Una parola ferma Luciana Alpi la vuole ripetere sull’unico condannato per la morte di Ilaria e Miran, Hashi Omar Hassan, rinchiuso a Padova da quasi 10 anni.«L’unico condannato per l’omicidio di mia figlia, mi ha telefonato pochi giorni fa da Padova, al primo permesso fuori dal carcere. Lui anche al processo mi chiamava mamma “Ciao mamma, come stai? Volevo ringraziarti” E perché? gli ho chiesto. E lui mi ha risposto: Il magistrato mi ha fatto uscire perché tu racconti in giro che sono innocente. E lo ridico ancora, qui. Vorrei la verità sulla morte di Ilaria e Miran anche per Hashi, definito nella sentenza di primo grado esattamente per quello che è: un capro espiatorio».
Ma perché non si vuole la verità? «Ci sono state troppe collusioni. Probabilmente sono implicati personaggi importanti anche delle istituzioni…che devo pensare ,che forse aspettano che muoiano… Ma temo che morirò prima io, il che mi da parecchio fastidio… Comunque il 6 marzo scorso abbiamo incontrato il procuratore capo di Roma, Giuseppe Pignatone. Mi ha detto che andranno avanti.

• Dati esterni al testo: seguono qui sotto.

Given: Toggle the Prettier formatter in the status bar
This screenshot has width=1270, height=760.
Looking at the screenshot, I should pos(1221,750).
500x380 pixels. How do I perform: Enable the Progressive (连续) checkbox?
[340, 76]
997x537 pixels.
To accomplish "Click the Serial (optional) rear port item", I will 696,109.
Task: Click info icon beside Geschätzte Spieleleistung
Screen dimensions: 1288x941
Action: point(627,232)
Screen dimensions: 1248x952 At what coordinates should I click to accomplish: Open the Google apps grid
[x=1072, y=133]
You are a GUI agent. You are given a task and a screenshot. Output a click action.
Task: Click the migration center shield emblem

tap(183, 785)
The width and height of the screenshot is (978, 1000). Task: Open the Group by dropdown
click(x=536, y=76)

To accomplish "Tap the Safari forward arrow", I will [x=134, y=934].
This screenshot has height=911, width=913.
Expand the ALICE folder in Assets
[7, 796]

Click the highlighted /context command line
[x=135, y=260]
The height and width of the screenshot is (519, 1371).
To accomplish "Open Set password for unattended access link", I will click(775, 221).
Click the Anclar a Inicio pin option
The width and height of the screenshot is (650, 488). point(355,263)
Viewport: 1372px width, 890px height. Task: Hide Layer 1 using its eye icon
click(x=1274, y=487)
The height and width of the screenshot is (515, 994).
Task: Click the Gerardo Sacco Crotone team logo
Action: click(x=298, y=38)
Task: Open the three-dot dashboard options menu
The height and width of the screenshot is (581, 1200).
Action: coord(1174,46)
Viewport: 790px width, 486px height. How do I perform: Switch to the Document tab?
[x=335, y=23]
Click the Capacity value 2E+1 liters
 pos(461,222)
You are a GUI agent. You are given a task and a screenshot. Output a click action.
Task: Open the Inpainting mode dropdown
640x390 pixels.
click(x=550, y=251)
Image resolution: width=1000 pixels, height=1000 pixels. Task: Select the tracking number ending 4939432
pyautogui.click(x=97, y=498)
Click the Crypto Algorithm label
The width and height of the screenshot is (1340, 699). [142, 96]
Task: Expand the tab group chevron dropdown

È stato molto gentile e non tutti lo sono stati. Ma ora speriamo che tolgano il segreto da quella montagna di carte ancora da esaminare e leggere per via di quel Segreto di Stato..Anche se non so cosa ci faranno leggere e vedere… Sono 8000 documenti…».
Di Ilaria,comunque ci resta molto,anche se, come dice Andrea Vianello (oggi direttore di RAI3, entrato in azienda con un concorso voluto dal sindacato Usigrai proprio insieme ad Ilaria Alpi) questo ed altro, il ricordo e la memoria,quel viaggio e quella inchiesta comunque no, non ne valevano la pena. Perché di Ilaria e Miran ci manca la vita e per noi che l’abbiamo vista arrivare al TG3, ci manca il suo viso ed il suo sorriso, così come amnca alla mamma:” «Il suo sorriso…. era molto spiritosa…Ma non voglio farne un monumento simbolico. Era una giovane donna, che aveva studiato molto. Era diligente, faceva le cose in modo serio. Prima di un servizio si documentava a fondo, studiava. Era determinata».
Ed è diventata un simbolo positivo,di un giornalismo coraggioso ma semplice, che ha seguito le rotte di questo nostro mestiere,fatto di passione e competenza. Oggi non solo è viva nella memoria collettiva, soprattutto dei giovani, ma è un simbolo di speranza,di futuro,anche se non c’è più fisicamente. E’ la capacità di vivere sempre delle persone e dei percorsi di vita giusti, semplicemente giusti. “ Le hanno dedicato canzoni, strade, articoli, film, libri. Molti giornalisti ancora lottano per lei. Presto le verrà intitolato un parco… E un ragazzo di 28 anni chiamerà “Ilaria” un nuovo tipo di rosa, che verrà piantato all’orto botanico di Roma, a maggio. Mi commuove molto» conclude Luciana Alpi. Che con determinazione continua la sua vita di memoria, di vuoto per quella figlia che le è stata strappata, ma anche di ricerca di verità.
«È morto mio marito. È morta anche la gattina che Ilaria aveva raccolto in mezzo alla strada…. Ma io non mi arrendo. Voglio vedere se le nostre Istituzioni hanno il coraggio di affrontare la verità. Voglio capire perché Ilaria e Miran sono stati uccisi. Ottenere la conferma di qualcosa che tutti i protagonisti conoscono. Ma che l’Italia ha paura di ammettere.Continuerò a combattere per la verità. Cos’altro potrei fare?».